READING PASSAGE:
= Beginning of Section =

After taking in the glorious sights of Fukuoka Castle in Maizuru Park, continue your sakura chase as you visit the other parks like Nishi Park and Uminonakamichi Park.

Best places to view: Fukuoka Dam, Fukuoka Castle (Maizuru Park), Uminonakamichi Seaside Park, Nishi Park, Atago Shrine

Osaka: 20 March to 2 April

Besides being an absolute food haven, Osaka has multiple landmarks to cater to all sorts of tourists such as the Osaka Castle for history-lovers and Universal Studios Japan for some family fun. If you’re looking to bring your entire family with you on your sakura hunt, then Osaka is definitely at the top on our list of recommendations.

For top-notch views, a stroll through Osaka Castle Park will not disappoint. Get ready to see cherry blossom trees in full splendour on the castle grounds, and snap that beautiful shot of the iconic castle nestled amongst the clusters of baby pink flowers. The Mint Museum in Osaka is another good place to admire the sakura. It has its own dedicated cherry tree garden that comes to life during the spring. The entry fee to the museum covers entry to the garden too, so you get to learn more about the various coins and medals around Japan before getting to enjoy one of the best sakura views in Osaka!

Best places to view: Osaka Castle, Osaka Castle Park, Expo Commemorative Park, Mint Museum, Tsurumi Ryokuchi Park

Nagoya: 19 March to 2 April

Although it is not as popular as Tokyo or Osaka, Nagoya makes for a pretty sight when spring arrives. As one of Japan’s main industrial centres, you will actually be surprised to find out that there is loads to see and do in this city. From edo-era temples, to shopping arcades and all sorts of art and science museums, Nagoya has it all. And of course, don’t forget the Nagoya Castle, which becomes a truly spectacular sight during the cherry blossom season.

= End of Section =

PROBLEMS TO WORK ON:
1. Answer from the cherry blossom guide:
(a) What dates does it give for Osaka?
(b) Besides the museum itself, what does the Mint Museum entry fee cover?
(c) Which castle does it say becomes a truly spectacular sight in Nagoya during the season?
2. Carry on the cherry blossom guide, starting right after its last sentence about Nagoya.
The lines after this have nothing to do with the cherry blossom guide and aren't needed.

DATA TO EXAMINE:
= Beginning of Section =

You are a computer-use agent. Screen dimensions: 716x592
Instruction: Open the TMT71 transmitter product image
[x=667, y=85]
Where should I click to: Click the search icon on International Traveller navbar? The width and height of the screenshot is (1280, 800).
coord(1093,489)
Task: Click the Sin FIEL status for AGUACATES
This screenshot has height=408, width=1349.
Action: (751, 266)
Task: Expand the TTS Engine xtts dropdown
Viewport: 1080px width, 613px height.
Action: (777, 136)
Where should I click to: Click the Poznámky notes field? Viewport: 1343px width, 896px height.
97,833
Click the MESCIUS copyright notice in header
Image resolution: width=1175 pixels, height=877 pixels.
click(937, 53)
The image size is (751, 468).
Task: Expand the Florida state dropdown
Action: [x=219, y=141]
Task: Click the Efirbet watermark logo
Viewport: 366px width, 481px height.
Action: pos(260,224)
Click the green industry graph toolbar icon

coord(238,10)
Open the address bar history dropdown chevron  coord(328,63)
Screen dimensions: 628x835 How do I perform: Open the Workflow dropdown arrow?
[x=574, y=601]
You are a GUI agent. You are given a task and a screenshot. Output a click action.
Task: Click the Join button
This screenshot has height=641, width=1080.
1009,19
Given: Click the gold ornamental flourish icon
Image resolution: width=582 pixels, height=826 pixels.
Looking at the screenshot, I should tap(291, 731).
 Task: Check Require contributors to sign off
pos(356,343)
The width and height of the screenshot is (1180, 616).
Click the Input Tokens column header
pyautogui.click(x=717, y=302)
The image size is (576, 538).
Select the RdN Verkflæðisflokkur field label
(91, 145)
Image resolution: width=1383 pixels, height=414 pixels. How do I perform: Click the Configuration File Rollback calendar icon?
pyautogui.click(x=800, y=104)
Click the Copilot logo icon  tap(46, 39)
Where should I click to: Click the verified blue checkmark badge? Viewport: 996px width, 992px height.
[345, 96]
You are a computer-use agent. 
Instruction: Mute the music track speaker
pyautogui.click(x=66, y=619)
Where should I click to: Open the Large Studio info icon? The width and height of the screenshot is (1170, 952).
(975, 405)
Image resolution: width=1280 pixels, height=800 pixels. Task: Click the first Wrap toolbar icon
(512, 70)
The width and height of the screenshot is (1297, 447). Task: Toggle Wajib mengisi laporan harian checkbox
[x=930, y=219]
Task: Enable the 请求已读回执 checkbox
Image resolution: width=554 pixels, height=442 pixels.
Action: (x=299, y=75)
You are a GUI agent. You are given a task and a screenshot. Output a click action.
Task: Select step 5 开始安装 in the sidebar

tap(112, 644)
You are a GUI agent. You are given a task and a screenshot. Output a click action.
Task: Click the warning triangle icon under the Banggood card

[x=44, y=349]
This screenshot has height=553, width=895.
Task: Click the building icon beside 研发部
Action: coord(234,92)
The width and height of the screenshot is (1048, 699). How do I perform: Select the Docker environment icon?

= End of Section =

ACTIVITY ANSWERS:
1.
(a) 20 March to 2 April
(b) Entry to the museum's cherry tree garden
(c) Nagoya Castle

2.
Other notable places to catch the sakura show include Yamazakigawa Riverside where you’ll get to admire the blooming cherry trees and flowering boughs framing a glistening river. A marvellous sight indeed!

Best places to view: Nagoya Castle, Yamazakigawa Riverside, Nagoya Peace Park, Inuyama Castle, Tsuruma Park

Sapporo: 26 April to 3 May

Nestled high up in the mountainous region of Hokkaido lies this gem of a city — Sapporo, which is popular for its annual Sapporo Snow Festival, and of course, the Sapporo Beer Museum.

That aside, did you know that Sapporo gets equally stunning as Tokyo or Kyoto when spring nears? Places like Maruyama Park and Hokkaido Shrine and Odori Park start to fill up with tourists and locals alike, looking for a nice spot to sit down and enjoy the beautiful sight of the flowering cherry trees around the area. How about renting a little boat and rowing it out to enjoy the view from a different perspective? Sounds like a great idea, doesn’t it?

Best places to view: Nakajima Park, Moerenuma Park, Maruyama Park, Hokkaido Shrine, Odori Park

Matsumoto: 1 April to 9 April

We aren’t lying when we say that Matsumoto city is one of Japan’s best kept secrets. For those who sorely need to escape the crazy crowds, this is the place to go! Located in the scenic region of Nagano, which is famous for its spectacularly picturesque landscapes such as that of Lake Kamikochi and Mt Hotakadake.

Soak in the hanami season (sans the ridiculous crowd) at Koboyama Park or by the banks of Susuki River. Matsumoto Castle is also another famous spot to hit. Known as the ‘Crow Castle’ due to its black lacquer panelled walls, this area surely makes for a great picture-perfect moment as the sakura flowers seem to embellish the castle during spring.

Best places to view: Matsumoto Castle, Koboyama Park, Mt. Kobo, Susuki River, Alps Park

Nara: 24 March to 3 April

Mention Nara and most people will probably think of the super adorable and friendly deer that roam freely in Nara Park. However when spring rolls in, Nara is so much more than just a cosy animal encounter and feeding session with the deer!

Bask in the sensational floral display from above at the viewing platforms from Mt Yoshino, or simply just visit temples such as the Hase-dera or Butsuryu Temple, which will definitely give you an extra dose of hanami lovin’ for your Instagram feed.

Best places to view: Mt. Yoshino, Nara Park, Himuro Shrine, Hase-dera Temple, Butsuryu-ji Temple

And there you have it! Make sure to plan your holiday to coincide with these timings for the best chance of catching those pretty pink and white flowers in their full splendour!

Good luck and enjoy!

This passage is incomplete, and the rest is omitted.